The Objective
Mi yo salvaje

De cara a la pared (IV) 

«El foco nos sigue iluminando, aunque dudo que quede alguien mirando desde allá»

De cara a la pared (IV) 

Un hombre acaricia por detrás a su pareja. | Freepik

Saúl me aprieta la zona lumbar con la inmensidad que me resultan las dos palmas de sus manos juntas sobre mí. En la escuela me apretaban el lomo del mismo modo cuando me tocaba doblarme así para que me saltaran gritando «¡burro!». Saúl no me grita nada, solo empuja las manos sobre mi espalda baja para calmar mis espasmos y poder insertarme su polla desde atrás. «¡Burro!» –intento gritarle pero me tropiezo con las erres y parezco el ronco rugido del arranque de un motor–. El pene de Saúl, descontrolado, me golpea la vulva. Cuanto más me empuja la espalda más fuerte me azota con su látigo encarnado. Como un barco a la deriva, su polla navega dando saltos con la proa. Como el intento de un hilo que no se llega a enhebrar. Como un caballo alzado sobre sus patas traseras que no logra la monta.  

Oigo pasos. Los observantes andan de revuelo. Parecen una estampida de palomas asustadizas. ¿Vienen hacia mí? Sí, vienen. Las manos de Saúl siguen pilotándome desde la espalda pero su polla hinchada es sostenida por alguna otra mano; me pasean su glande por toda la vulva como una vara de zahorí. No van por mal camino; agua ya hay y pueden localizar más si siguen apuntándome con la herramienta. Un vendaval de tacto sin orden me envuelve todo el cuerpo. Hay manos que me atusan el pelo; se me posan sobre los hombros; me acarician el pecho colgante azotando con inocencia las tetas hacia los lados. Hay manos que me soban los muslos con hambre mientras un dedo me aprieta el coxis pretendiendo activar un botón. Se abren mis nalgas. Desde bambalinas han tirado de nuevo de la cuerda del telón. Son menos de cuatro pares de manos las que toquetean mis productos de oferta, pero más de dos. Con el ano expuesto y elevado al grado de paisaje contemplable, el mamporrero guía la polla de Saúl hacia su destino. Se queda merodeando los alrededores para asegurarse de la función mientras siento que Saúl se abre camino por cada centímetro de mi vagina en ascenso. El vendaval ahora se ocupa de estirar y masajear mis labios internos, pellizcarme el monte de venus, creo incluso sentir el tacto de dos lenguas en mis ingles y una presión sostenida que no llega a calarme el culo hacia dentro. 

El foco nos sigue iluminando, aunque dudo que quede alguien mirando desde allá. El vendaval me confunde, no sé a qué tacto atender y se me acumulan las sensaciones como una lista de canciones que esperan ser oídas. Entonces Saúl destaca su presencia pellizcándome la cintura y me atrae fuerte hacia sí. Le distingo sobre el resto de mordidas, lametones, caricias y respiraciones.
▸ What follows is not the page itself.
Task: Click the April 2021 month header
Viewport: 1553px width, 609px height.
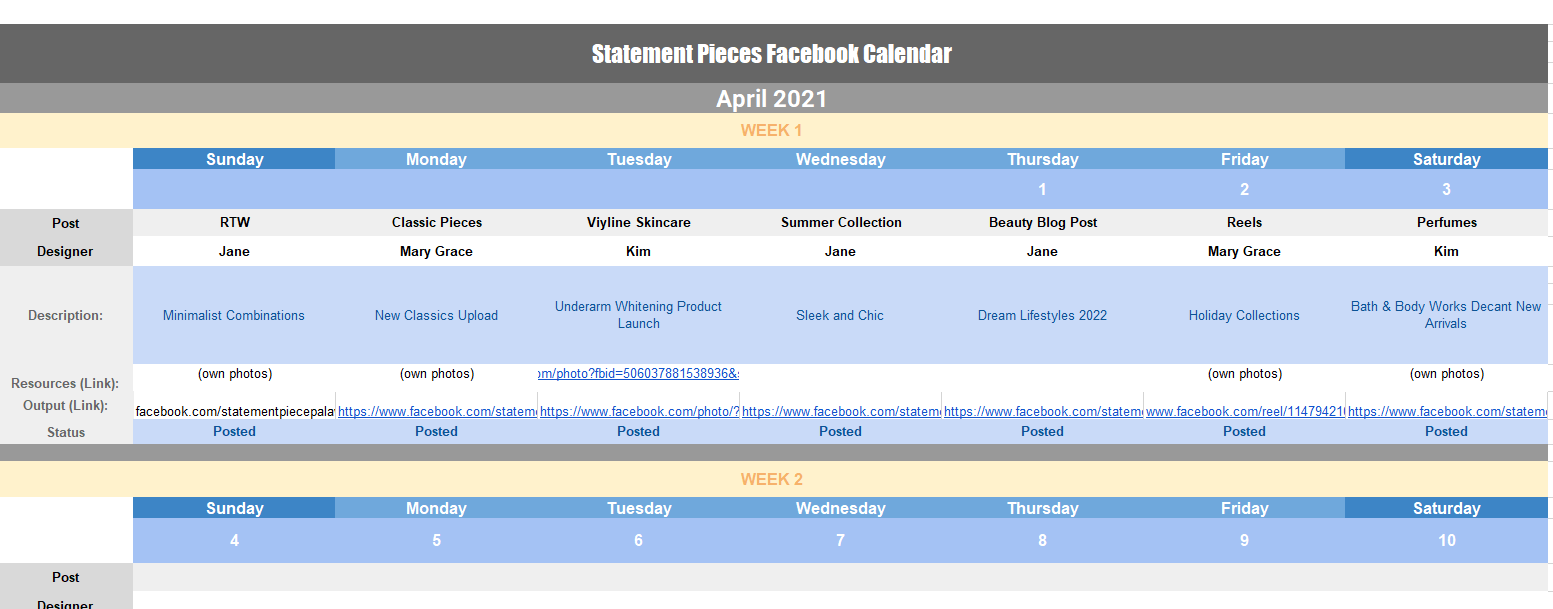Action: tap(771, 99)
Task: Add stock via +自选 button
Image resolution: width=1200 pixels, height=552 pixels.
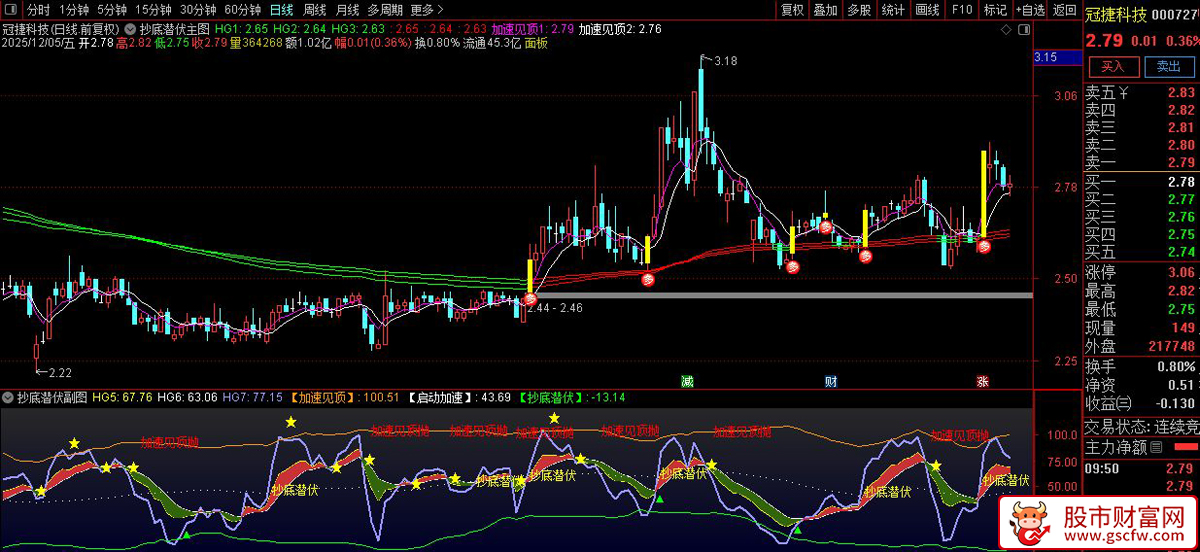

Saúl me penetra con un ritmo reconocible, suave y constante, ese que en otras ocasiones acompaña de miradas y palabras de amor. Sin duda, es Saúl quien me bate, quien quiere colarse entero en mi interior. Me clava su glande en el sacro, como si quisiera enchufar su manguera en la fuente vital; clavárseme en la columna para quedarse enganchado allí hasta conquistar toda mi red neuronal. 

El vendaval ha perdido las sensaciones de envoltura. Ahora quiero sacudirme de encima los insectos, esos que habitaban en mis axilas y acudieron a las sobras como cucarachas carroñeras. Sacudirme de encima los hocicos de topo que me olisquean el coño con gafas de bibliotecario blanquecino, ávidos de una nueva historia. Podría metérmelos enteros en el coño para volverlos a gestar y parirlos más horneados, con un nuevo color; o en el culo y que se disuelvan allí en silencio para poder quedarnos solos en la sala los tres: su polla, Saúl y yo. Que el público se vaya para quedarme aquí contigo, empezando todo desde el principio de nuevo, una y otra vez.